Tap a step to mark it as done.

Variations

  • Add a defender between two passers — passers must avoid interception.
  • One-handed shoulder pass for advanced students.
  • Increase passing speed — how many passes in 30 seconds?
More information

Teach: chest pass, bounce pass, pivot, receive, footwork. The pivot rule is the most important — demonstrate it clearly before adding it.

Remove the footwork rule initially — add it only when passing technique is secure.

Is the chest pass flat and direct? Are students landing correctly and pivoting rather than running with the ball?

A tied cloth ball works well for passing drills.

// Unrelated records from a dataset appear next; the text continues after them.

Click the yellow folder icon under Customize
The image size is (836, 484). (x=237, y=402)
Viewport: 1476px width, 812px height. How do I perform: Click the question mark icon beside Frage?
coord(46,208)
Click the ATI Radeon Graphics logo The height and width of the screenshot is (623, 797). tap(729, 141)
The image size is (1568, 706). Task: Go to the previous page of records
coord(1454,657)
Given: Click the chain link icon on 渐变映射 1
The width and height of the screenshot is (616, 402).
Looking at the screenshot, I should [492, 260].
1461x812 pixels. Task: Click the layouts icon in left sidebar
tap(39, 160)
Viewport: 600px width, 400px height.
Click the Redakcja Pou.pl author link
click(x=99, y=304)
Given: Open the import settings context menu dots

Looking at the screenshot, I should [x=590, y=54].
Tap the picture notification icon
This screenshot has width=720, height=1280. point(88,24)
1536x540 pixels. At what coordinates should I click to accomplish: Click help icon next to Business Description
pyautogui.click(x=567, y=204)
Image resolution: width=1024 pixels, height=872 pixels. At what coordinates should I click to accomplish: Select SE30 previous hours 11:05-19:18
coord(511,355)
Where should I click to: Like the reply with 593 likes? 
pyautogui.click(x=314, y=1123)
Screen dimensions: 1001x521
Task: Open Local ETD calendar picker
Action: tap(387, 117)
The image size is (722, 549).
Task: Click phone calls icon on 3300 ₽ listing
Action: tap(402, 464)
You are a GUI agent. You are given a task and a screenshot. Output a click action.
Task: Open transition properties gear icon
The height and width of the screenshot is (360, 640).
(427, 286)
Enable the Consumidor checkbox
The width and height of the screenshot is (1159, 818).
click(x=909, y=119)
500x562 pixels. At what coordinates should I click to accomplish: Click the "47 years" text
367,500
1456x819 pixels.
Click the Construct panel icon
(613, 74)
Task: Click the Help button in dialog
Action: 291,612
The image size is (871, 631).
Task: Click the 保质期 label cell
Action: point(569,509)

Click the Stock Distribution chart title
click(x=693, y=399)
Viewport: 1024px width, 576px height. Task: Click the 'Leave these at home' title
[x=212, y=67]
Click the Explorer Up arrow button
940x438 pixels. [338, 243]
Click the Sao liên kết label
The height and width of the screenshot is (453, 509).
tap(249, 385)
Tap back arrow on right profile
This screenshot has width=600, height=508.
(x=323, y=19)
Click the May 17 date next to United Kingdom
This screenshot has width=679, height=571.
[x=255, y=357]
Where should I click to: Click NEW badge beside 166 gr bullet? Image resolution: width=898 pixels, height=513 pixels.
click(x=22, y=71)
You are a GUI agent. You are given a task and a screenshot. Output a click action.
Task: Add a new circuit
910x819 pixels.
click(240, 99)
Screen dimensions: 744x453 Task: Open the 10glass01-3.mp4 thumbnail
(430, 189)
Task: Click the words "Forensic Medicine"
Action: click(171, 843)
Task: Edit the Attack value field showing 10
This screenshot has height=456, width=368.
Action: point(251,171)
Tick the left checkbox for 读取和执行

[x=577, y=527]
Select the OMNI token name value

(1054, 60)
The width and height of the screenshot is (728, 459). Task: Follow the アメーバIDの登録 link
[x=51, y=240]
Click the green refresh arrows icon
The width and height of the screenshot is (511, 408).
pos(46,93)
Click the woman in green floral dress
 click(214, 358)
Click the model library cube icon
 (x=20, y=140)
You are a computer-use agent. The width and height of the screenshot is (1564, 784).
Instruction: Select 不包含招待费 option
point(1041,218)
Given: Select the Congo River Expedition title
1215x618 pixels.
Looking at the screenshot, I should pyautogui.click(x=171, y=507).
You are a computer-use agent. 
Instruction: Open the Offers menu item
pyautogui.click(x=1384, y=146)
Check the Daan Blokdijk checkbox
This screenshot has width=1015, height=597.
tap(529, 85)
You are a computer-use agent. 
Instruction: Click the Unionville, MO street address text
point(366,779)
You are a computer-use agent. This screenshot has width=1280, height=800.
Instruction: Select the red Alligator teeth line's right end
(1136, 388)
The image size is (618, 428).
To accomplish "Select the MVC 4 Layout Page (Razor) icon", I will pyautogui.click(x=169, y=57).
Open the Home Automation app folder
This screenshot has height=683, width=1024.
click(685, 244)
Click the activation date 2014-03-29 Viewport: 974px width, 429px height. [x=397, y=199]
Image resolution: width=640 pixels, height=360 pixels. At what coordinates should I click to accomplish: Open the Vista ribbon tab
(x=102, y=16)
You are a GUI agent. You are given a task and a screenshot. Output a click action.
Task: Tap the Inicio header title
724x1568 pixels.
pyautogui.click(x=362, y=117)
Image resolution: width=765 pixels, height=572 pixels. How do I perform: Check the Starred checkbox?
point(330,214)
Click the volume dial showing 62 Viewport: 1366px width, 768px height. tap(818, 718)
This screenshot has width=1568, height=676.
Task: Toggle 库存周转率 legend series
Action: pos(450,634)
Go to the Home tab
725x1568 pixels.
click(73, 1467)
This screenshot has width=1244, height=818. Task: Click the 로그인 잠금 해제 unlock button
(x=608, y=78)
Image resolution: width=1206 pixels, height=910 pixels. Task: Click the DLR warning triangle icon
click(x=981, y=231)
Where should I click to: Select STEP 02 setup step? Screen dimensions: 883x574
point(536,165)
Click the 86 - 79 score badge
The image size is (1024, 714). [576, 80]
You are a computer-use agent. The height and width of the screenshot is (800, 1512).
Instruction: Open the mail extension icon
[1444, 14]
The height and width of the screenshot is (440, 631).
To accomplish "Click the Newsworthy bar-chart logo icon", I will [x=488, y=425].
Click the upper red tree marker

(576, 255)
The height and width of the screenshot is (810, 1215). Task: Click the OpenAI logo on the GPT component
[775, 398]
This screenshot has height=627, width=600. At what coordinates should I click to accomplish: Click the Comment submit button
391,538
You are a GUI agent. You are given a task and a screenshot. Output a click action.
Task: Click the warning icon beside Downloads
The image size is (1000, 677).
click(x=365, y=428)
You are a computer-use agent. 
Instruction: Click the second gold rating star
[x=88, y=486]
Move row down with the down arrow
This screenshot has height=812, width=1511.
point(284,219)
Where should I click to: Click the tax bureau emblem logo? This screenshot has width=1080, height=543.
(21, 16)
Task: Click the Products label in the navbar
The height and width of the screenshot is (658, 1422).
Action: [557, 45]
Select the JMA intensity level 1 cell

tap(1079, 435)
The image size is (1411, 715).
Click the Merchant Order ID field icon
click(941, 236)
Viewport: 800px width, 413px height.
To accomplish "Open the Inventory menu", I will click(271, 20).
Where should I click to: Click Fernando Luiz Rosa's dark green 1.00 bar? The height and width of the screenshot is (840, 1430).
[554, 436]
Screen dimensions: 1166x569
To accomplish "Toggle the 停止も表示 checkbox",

Any open space with marked triangles in soil works for the group drill.

Students take extra steps after catching. Reinforce: when you catch, plant your foot — that foot does not move. Only the other foot can step.

Netball is played in over 80 countries. The chest pass and pivot are its two most distinctive technical requirements and distinguish it clearly from basketball.